→ **Work required**
The news article about Howard Berman leaving the internet panel gives the full name of a House Judiciary subcommittee. List the areas that this name says the subcommittee covers.

-- start Document segment --

Skip to content

Berman to Leave Internet Panel; Succession Race Begins

With a House Judiciary subcommittee expected to consider key legislation — including overhauling copyright law and net neutrality protections in the next Congress — the new leader of the panel could either complicate or ease passage of the legislation.

The gavel for the House Judiciary Subcommittee on Courts, the Internet and Intellectual Property is up for grabs next year.

Rep. Howard Berman (D-Calif.), who serves as chairman of the subcommittee and chairman of the Foreign Affairs Committee, is due to give up his subcommittee post. [IMGCAP(1)]

Berman moved to the top spot of the Foreign Affairs panel after Rep. Tom Lantos (D-Calif.) died in February; House rules made an exception to allow him to hold both chairmanships through the end of the session.

Under Democratic rules, committee chairmen have latitude in assigning subcommittee chairmanships, which are usually based on seniority.

-- end Document segment --
-- start Source excerpt --

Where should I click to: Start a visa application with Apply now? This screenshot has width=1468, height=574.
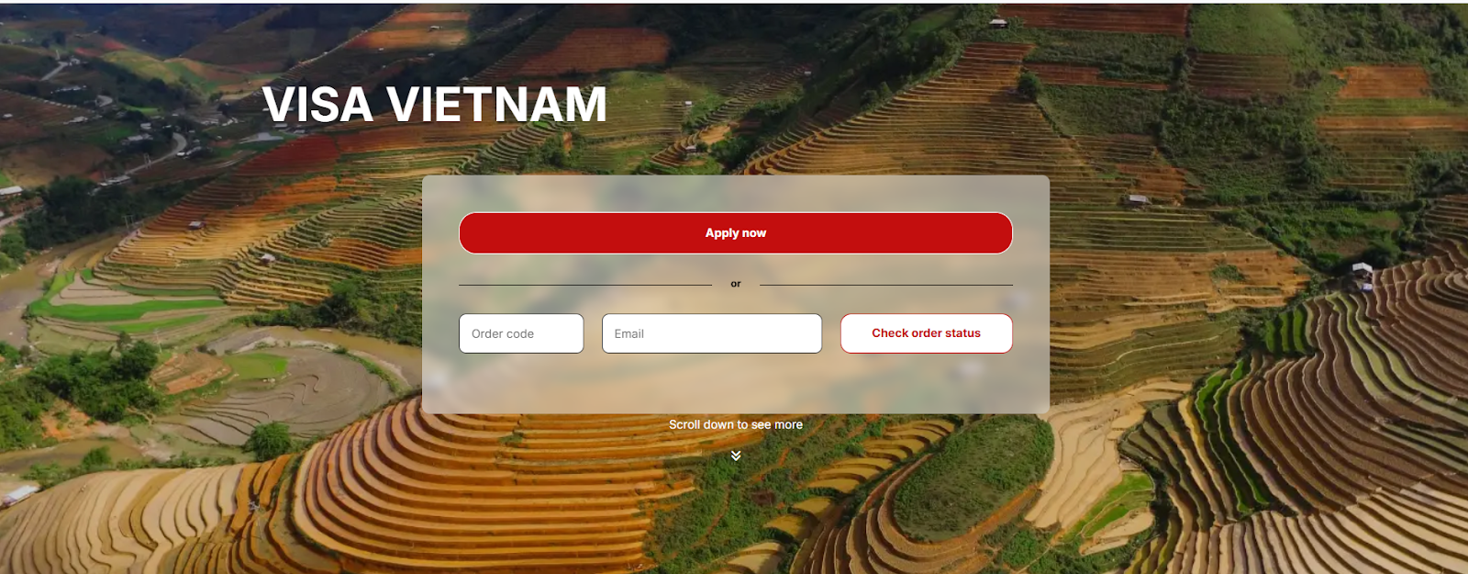tap(736, 233)
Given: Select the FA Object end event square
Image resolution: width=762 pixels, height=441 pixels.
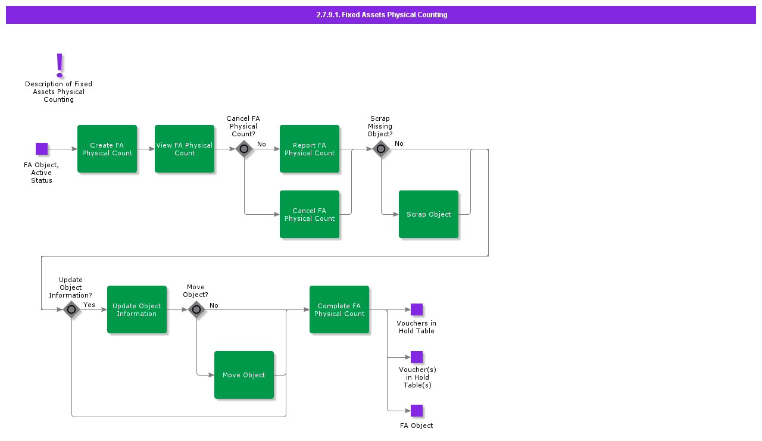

-- end Source excerpt --

→ **Solution**
- Courts
- The Internet
- Intellectual Property